• Texto mostrado
━━━━

EL EXPERIMENTO EN PARAGUAY

Por Juan José Oppizzi
Sus Artículos en ADN CreadoreS



El derrocamiento del Presidente constitucional de Paraguay, Fernando Lugo, mediante una maniobra parlamentaria, debe encender una luz roja en toda América Latina. Ya ni es motivo de debate la premeditación: el reemplazante, Federico Franco, antes Vicepresidente, nunca dejó de traslucir la idea de sustituirlo. Casi desde el momento en que Lugo asumió, Franco fue su enemigo. No es materia de este comentario el porqué de que una dupla tan dispar accediera por el mismo riel a sillas gubernativas. Las complejidades de la sociedad paraguaya hicieron que estos dos hombres, tan opuestos, se ubicaran en sitios claves para que los hechos transcurriesen como transcurrieron. Lo cierto es que Fernando Lugo encarnó una esperanza, la primera, de que Paraguay comenzara a ir por el sendero de la reconstrucción social y de la modernización económica.

━━━━

Registros de datos:
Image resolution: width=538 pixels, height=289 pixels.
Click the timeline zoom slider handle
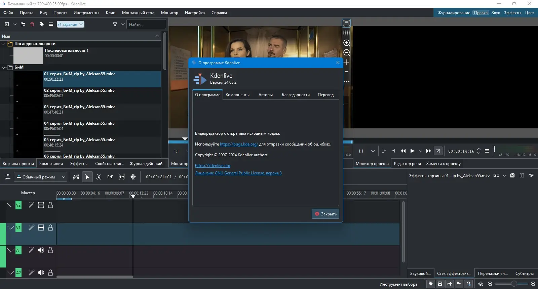point(514,284)
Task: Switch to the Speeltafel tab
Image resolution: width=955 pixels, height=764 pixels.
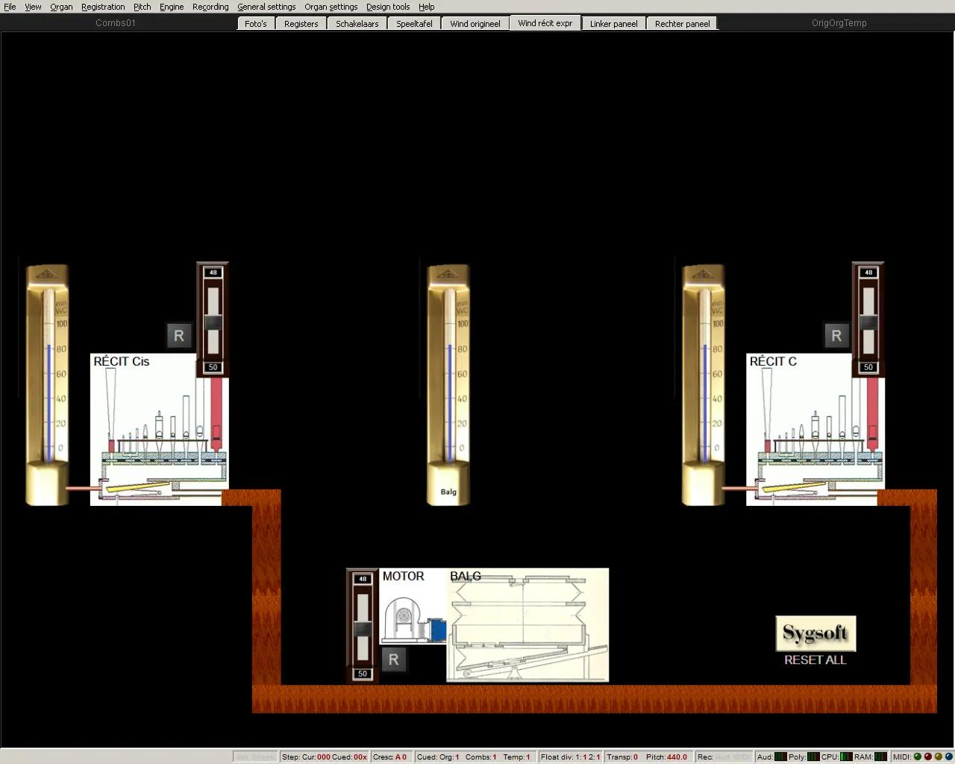Action: 414,24
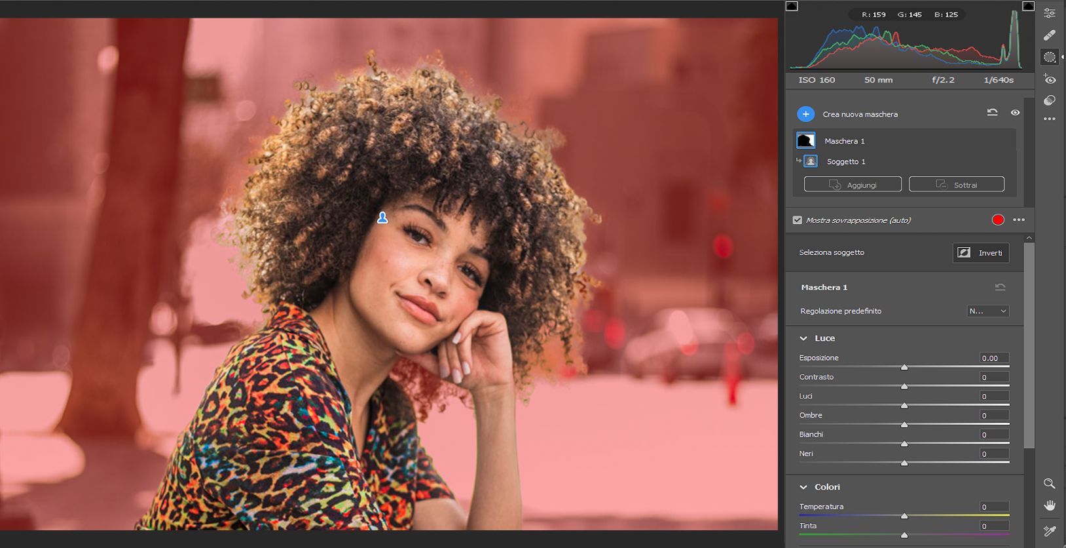Image resolution: width=1066 pixels, height=548 pixels.
Task: Open the Edit adjustments panel icon
Action: tap(1050, 13)
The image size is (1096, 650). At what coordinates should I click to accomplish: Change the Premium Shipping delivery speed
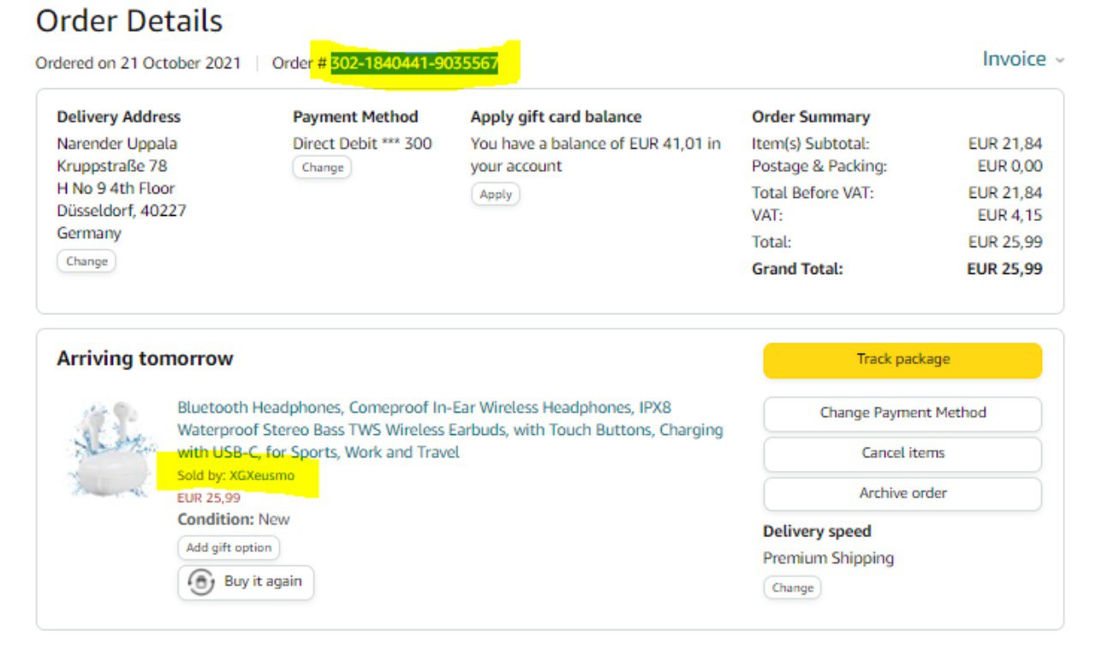tap(792, 587)
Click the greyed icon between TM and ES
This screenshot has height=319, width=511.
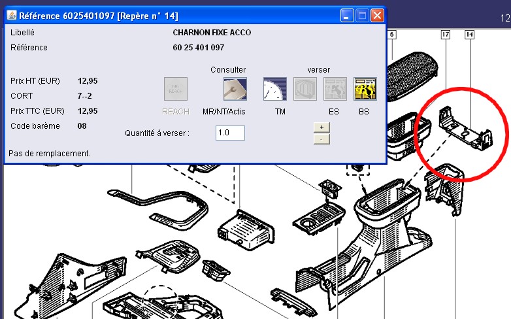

━━━━

• Trabajo pedido
Escribe lo que sigue del artículo sobre el derrocamiento de Fernando Lugo en Paraguay, empezando justo después de su última oración.

• Resultado del ejercicio
La historia de ese país fue una sucesión de tragedias que lo hundieron en situaciones extremas. La más famosa de ellas fue la llamada “Guerra de la Triple Alianza”, de 1865, hoy certeramente llamada por muchos “Guerra de la Triple Infamia”, en la que se hicieron trizas los logros de una nación dueña de la primera vía férrea y de uno de los primeros emprendimientos metalúrgicos de Sudamérica. Enfrentado a Argentina, Brasil y Uruguay, el pueblo de Paraguay resistió heroicamente durante cinco años los embates de ejércitos mucho más poderosos y de propósitos mucho más sangrientos que los que ya supone una guerra. Por la parte argentina, reveladora correspondencia privada de y entre los dos máximos responsables del conflicto, Mitre y Sarmiento, deja al desnudo que los objetivos no eran la mera derrota militar del país guaraní, sino su aniquilamiento integral. Y si quedaba alguna duda, la finalización de la contienda se encargó de borrarla: la población paraguaya quedó reducida a un cuarto de lo que era, su infraestructura quedó hecha una tierra vacía y su futuro quedó hecho un pago de deudas de guerra cuyo volumen hubiera sido gravoso aun para una potencia europea. De ahí en más, Paraguay dejó de tener una presencia relevante en el concierto de las naciones del Cono Sur.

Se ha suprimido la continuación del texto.